Non-motor Spindle Proteins as Cancer Chemotherapy Targets

  • Robert L. MargolisEmail author
  • Mythili Yenjerla


The mitotic spindle consists of a highly organized fusiform array of microtubules which functions to precisely segregate chromosomes during cell division. Both motor and non-motor microtubule associated proteins (MAPs) promote the assembly and disassembly of spindle microtubules during mitosis. Non-motor proteins localize to distinct subcellular sites, such as kinetochores and centrosomes, during different phases of mitosis. They are responsible for linking spindle microtubules to the kinetochore to ensure proper chromosomal alignment during metaphase, and are required for centrosome maturation and separation.
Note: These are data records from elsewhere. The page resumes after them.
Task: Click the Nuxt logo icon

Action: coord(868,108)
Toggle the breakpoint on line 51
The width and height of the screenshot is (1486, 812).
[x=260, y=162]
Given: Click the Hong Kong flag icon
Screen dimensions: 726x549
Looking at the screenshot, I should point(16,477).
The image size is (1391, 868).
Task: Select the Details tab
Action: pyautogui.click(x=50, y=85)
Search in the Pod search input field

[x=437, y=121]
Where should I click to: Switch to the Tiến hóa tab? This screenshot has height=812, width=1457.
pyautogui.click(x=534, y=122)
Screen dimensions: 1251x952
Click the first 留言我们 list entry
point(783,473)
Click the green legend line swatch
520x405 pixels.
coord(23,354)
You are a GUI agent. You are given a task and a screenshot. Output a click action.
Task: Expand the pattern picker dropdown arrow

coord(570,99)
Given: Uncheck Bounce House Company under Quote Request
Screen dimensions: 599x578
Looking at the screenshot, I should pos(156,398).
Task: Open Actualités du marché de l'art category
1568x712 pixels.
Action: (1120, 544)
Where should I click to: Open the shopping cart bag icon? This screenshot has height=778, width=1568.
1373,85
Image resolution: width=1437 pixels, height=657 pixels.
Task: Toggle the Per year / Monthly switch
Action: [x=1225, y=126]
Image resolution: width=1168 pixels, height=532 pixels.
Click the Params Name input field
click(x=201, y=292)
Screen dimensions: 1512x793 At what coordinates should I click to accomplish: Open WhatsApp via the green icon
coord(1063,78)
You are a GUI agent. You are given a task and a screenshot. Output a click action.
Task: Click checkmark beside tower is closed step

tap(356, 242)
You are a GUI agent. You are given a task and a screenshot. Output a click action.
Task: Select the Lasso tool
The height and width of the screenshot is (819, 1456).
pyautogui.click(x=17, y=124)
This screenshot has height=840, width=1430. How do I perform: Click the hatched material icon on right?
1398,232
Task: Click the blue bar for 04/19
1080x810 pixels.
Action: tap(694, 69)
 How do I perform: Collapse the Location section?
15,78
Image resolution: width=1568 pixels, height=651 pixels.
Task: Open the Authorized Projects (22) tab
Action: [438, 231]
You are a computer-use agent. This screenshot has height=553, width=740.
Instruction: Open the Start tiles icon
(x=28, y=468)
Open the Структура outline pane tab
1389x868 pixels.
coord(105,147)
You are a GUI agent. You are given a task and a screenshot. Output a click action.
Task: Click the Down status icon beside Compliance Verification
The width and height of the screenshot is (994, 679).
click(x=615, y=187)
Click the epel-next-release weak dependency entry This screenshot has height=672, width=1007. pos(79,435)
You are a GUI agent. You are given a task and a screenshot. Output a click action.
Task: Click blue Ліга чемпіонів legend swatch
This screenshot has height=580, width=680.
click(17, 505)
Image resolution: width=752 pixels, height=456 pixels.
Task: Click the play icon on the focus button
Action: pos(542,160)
Acting together with motor proteins, the non-motor proteins thus enable the formation of the bipolar spindle with microtubules spanning from spindle poles to kinetochores and between spindle poles. At the spindle midzone, specific MAPs cause bundling of antiparallel microtubules that is a prerequisite for proper cell cleavage. Interestingly, the non-motor proteins are frequently overexpressed in different tumors. Among the anti-mitotic drugs currently in clinical use, drugs that target microtubules have been the most successful to date. An emerging class of potential chemotherapy drugs includes inhibitors of non-motor spindle proteins such as the Aurora A and B protein kinases and Polo-like kinase-1. Many non-motor microtubule associated proteins, including the KMN (KNL-1/Mis12 complex/Ndc80) and CPC (chromosome passenger complex) networks of interacting proteins, are potentially suitable as drug targets in mitosis. Drug screens must be designed to identify compounds that modify well-defined activities of the target proteins, and to interfere with completion of mitosis in tumor cells. Combination therapy, involving DNA damage followed by a mitotic second trap using drugs that target non-motor spindle proteins, could be a valuable approach when tumor cell response is differentially insensitive to DNA damage. In this chapter we describe important non-motor proteins that may serve as potential therapeutic targets.


Mitotic Spindle Aurora Kinase Spindle Pole Spindle Assembly Spindle Assembly Checkpoint 
These keywords were added by machine and not by the authors. This process is experimental and the keywords may be updated as the learning algorithm improves.



Supported by NIH grants R01GM068107 and R01GM088716 (R.L.M.)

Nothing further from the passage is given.